Psalm 118 was on the lips of everyone at the time. It was a song that looked forward to the Messiah, the descendant of David who would reclaim the throne and restore Israel. All week, people were shouting:
LORD, save us! LORD, grant us success!
Blessed is he who comes in the name of the LORD. From the house of the LORD we bless you.
The LORD is God, and he has made his light shine on us. With boughs in hand, join in the festal procession up to the horns of the altar.
(Psalm 118:25-27, NIV)
One of the Hebrew words from Psalm 118:25 looks like this:
If you squint just right, or if you know your Hebrew alphabet, this spells hosanna
It’s from the Hebrew verb, yasha, to save, deliver, give victory, or help. In other words, “Lord, save us!”
Expectantly hoping for the Messiah, the one who would deliver them, the Israelites looked forward to the day when God’s rightful king would once more ascend the throne. He would lead his people to victory, and he would also lead them back to true worship of Yahweh.
The New International Dictionary of New Testament Theology (NIDNT), on the origin of the word “hosanna,” elaborates on the significant role of Psalm 118:
“The Psalm is suited for a description of the Davidic king, in his role as the Melchizedek priest, leading his people in procession to Yahweh’s house. In this context the cry, ‘O, Save’ would indicate an imploring cry to Yahweh to bring to reality that which the liturgy has depicted. Judaism later followed out this thought by making the great cry focus on the expectation of the messianic king.”
DONKEYS AND PALM BRANCHES
Psalm 118:27 describes how the Messiah’s procession would be celebrated with boughs (palm branches) in hand.
In addition to the messianic hopes of Psalm 118, another key passage the Israelites would have fresh in their minds as they look for their deliverer is Zechariah 9:9 (NIV):
“Rejoice greatly, Daughter Zion!

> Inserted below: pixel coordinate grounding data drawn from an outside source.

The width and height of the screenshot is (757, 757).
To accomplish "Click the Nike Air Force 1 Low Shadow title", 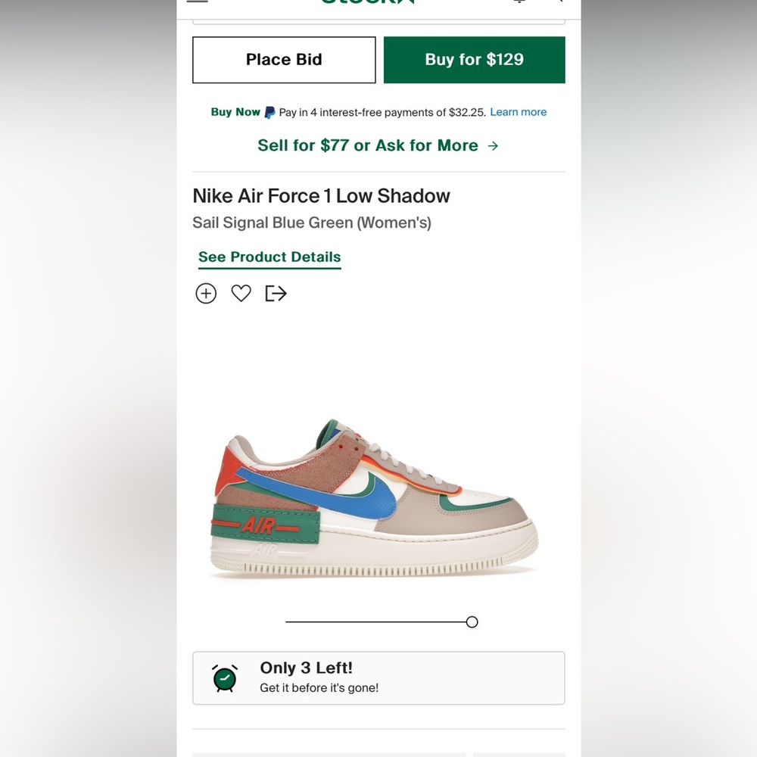I will pyautogui.click(x=321, y=196).
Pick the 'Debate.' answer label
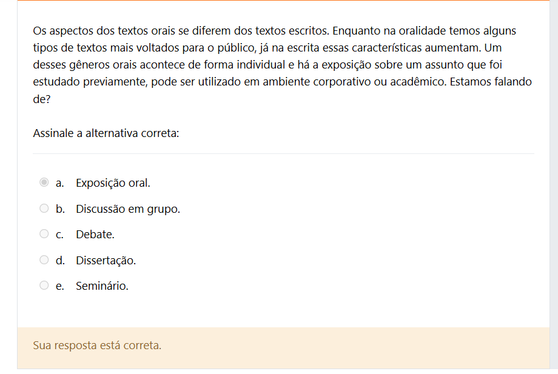Image resolution: width=558 pixels, height=374 pixels. point(95,235)
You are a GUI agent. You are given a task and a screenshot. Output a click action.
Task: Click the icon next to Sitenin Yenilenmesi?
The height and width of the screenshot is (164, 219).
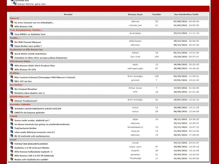pos(12,101)

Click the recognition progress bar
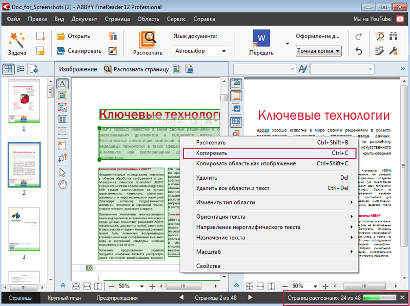tap(380, 298)
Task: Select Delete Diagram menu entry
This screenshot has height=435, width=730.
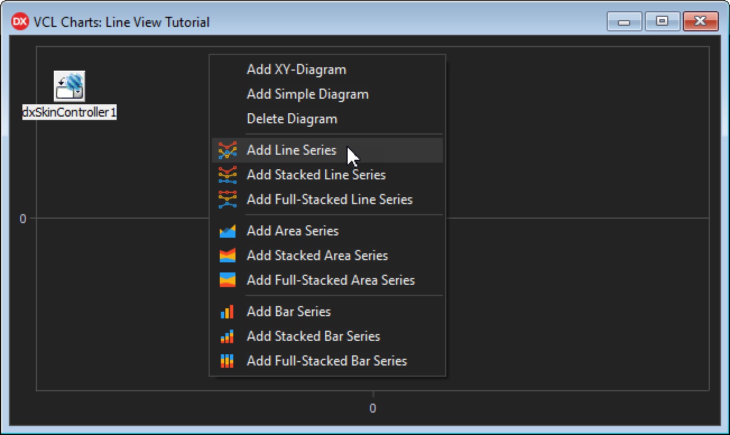Action: [x=292, y=119]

Shout, Daughter Jerusalem! See, your king comes to you, righteous and victorious, lowly and riding on a donkey, on a colt, the foal of a donkey.”
The NIDNT continues to expound on the significance of “hosanna” as its use continued in 1st century Judaism:
“By NT times, Hosanna had become a full ‘cultic cry’…. The sight of Jesus fulfilling the kingly prophecy of Zech. 9:9, coupled with the strewing and waving of branches reminiscent of the ceremonial fronds which had come to characterize the Feast of Tabernacles, prompted the shout appropriate to that occasion and, all unwittingly, they greeted the true David with the Davidic welcome.”

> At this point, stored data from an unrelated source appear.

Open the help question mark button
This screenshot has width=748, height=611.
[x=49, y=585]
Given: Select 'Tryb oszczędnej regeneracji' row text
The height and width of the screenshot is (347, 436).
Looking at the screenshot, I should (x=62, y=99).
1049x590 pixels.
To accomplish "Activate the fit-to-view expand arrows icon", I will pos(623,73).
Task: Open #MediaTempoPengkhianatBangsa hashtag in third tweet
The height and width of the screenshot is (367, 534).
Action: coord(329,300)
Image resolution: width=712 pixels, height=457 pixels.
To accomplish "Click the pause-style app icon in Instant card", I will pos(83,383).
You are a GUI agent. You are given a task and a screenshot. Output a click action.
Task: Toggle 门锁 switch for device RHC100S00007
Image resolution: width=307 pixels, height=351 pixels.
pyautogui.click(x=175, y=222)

Passover, hosanna, donkeys and palm branches
Seriously, who comes up with this stuff? Now that you have some historical context, read the account from Matthew about Jesus’ entry into Jerusalem:
Matthew 21:1-9 (NIV)
As they approached Jerusalem and came to Bethphage on the Mount of Olives, Jesus sent two disciples, saying to them, “Go to the village ahead of you, and at once you will find a donkey tied there, with her colt by her. Untie them and bring them to me. If anyone says anything to you, say that the Lord needs them, and he will send them right away.”

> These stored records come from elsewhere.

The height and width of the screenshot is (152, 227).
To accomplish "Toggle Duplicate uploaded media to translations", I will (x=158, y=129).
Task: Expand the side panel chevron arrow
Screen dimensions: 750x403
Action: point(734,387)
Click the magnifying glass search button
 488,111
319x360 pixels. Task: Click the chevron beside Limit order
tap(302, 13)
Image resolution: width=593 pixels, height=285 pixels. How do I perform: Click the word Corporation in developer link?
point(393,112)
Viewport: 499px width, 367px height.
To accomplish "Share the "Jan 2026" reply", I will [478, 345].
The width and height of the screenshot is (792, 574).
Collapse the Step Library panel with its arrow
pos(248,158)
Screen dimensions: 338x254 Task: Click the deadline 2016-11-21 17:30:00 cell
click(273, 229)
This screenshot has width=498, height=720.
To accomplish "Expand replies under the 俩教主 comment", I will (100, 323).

This took place to fulfill what was spoken through the prophet:
“Say to Daughter Zion, ‘See, your king comes to you, gentle and riding on a donkey, and on a colt, the foal of a donkey.'”
The disciples went and did as Jesus had instructed them. They brought the donkey and the colt and placed their cloaks on them for Jesus to sit on.
A very large crowd spread their cloaks on the road, while others cut branches from the trees and spread them on the road. The crowds that went ahead of him and those that followed shouted,
“Hosanna to the Son of David!”
“Blessed is he who comes in the name of the Lord!”
“Hosanna in the highest heaven!”
WHY PALM SUNDAY MATTERS TODAY
The people of Israel are beat up, broken, oppressed, marginalized, and longing for the days when God’s favor was with them. They are holding out hope for this promised Messiah figure, the one who would once again establish God’s rule and reign.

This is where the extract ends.